半導体用語集

トランジスタ

英語表記:transistor

 化合物半導体はSiと比較し、高い電子移動度や大きいバンドギャップ、直接遷移型バンド構造など、いくつかの優位な物性を示す。ここで化合物とは、Ⅲ族、Ⅴ族の化合物を指す。原料埋蔵量の理由から、価格面では、大量に半導体を必要とする分野でのSiの優位性は変わらないものと予想されるが、化合物半導体も、その特徴を活かした分野、たとえば高周波や高速分野、光デバイスとの融合分野などで今後さらに用いられると考えられる。高周波通信分野などは、今後急速に発展することが確実視されている。

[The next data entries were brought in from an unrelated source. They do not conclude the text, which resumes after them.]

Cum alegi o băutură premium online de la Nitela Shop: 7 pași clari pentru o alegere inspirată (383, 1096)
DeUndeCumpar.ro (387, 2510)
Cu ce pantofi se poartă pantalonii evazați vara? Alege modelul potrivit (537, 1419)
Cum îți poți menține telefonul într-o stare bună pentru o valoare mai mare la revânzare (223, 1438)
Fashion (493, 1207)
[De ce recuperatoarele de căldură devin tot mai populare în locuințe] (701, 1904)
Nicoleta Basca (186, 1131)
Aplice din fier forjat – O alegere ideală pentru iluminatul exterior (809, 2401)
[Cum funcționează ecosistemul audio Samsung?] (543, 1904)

 電界効果型トランジスタ(FET)では、金属-半導体接合型(MES­-FET)や高度なヘテロ接合技術を用いた高移動度型(HEMT)など、バイポーラトランジスタでは、ワイドギャップエミッタ構造のヘテロ接合バイポーラトランジスタ(HBT)が、すでに高速・高周波用素子として実用化されている。また、ヘテロ技術を駆使した速度変調型(VMT)や電荷注入型(CHINT)、量子効果を用いた共鳴トンネル型(RHET)、非定常高速電子を用いるホットエレクトロン型(HET)やバリスティック電子型(BET)など、各種構造が提案されている。

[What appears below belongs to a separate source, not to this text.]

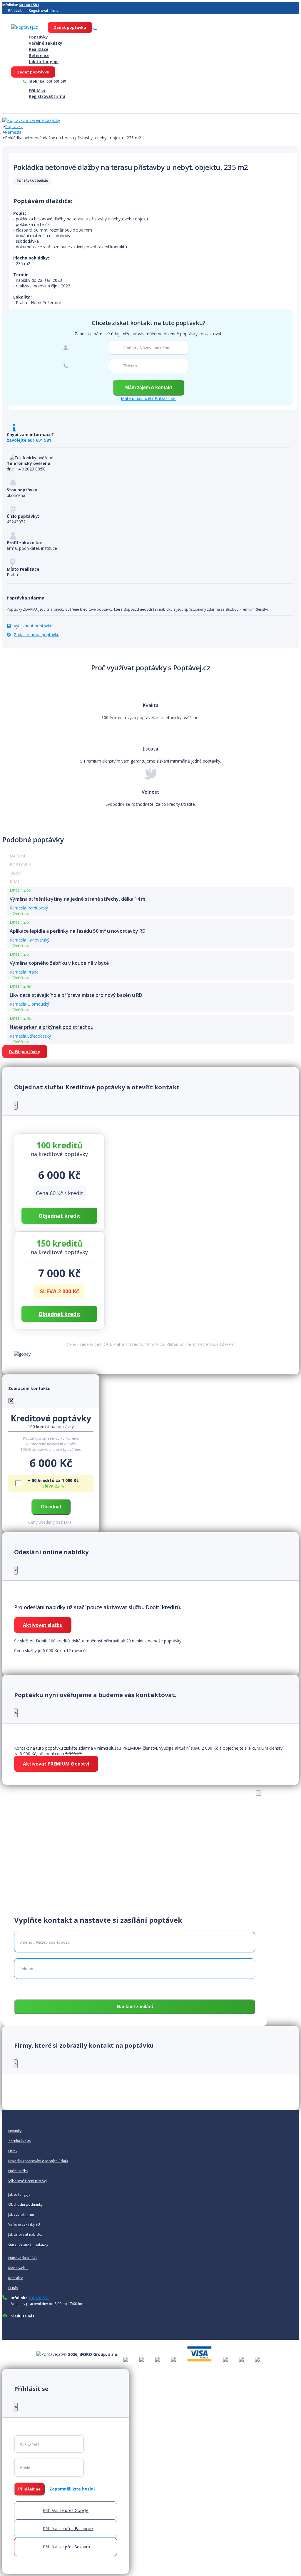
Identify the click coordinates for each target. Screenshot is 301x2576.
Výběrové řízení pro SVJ (27, 2181)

 材料としては、主にヒ化ガリウム(GaAs)、リン化インジウム(InP)など二元系や、これらにアルミニウムやインジウムなどを加えた三元系が用いられている。近年、高純度SiGe結晶成長技術の進展によって、Ⅳ-Ⅳ族バイポーラトランジスタの研究も進展し、高周波素子として一部実用化されている。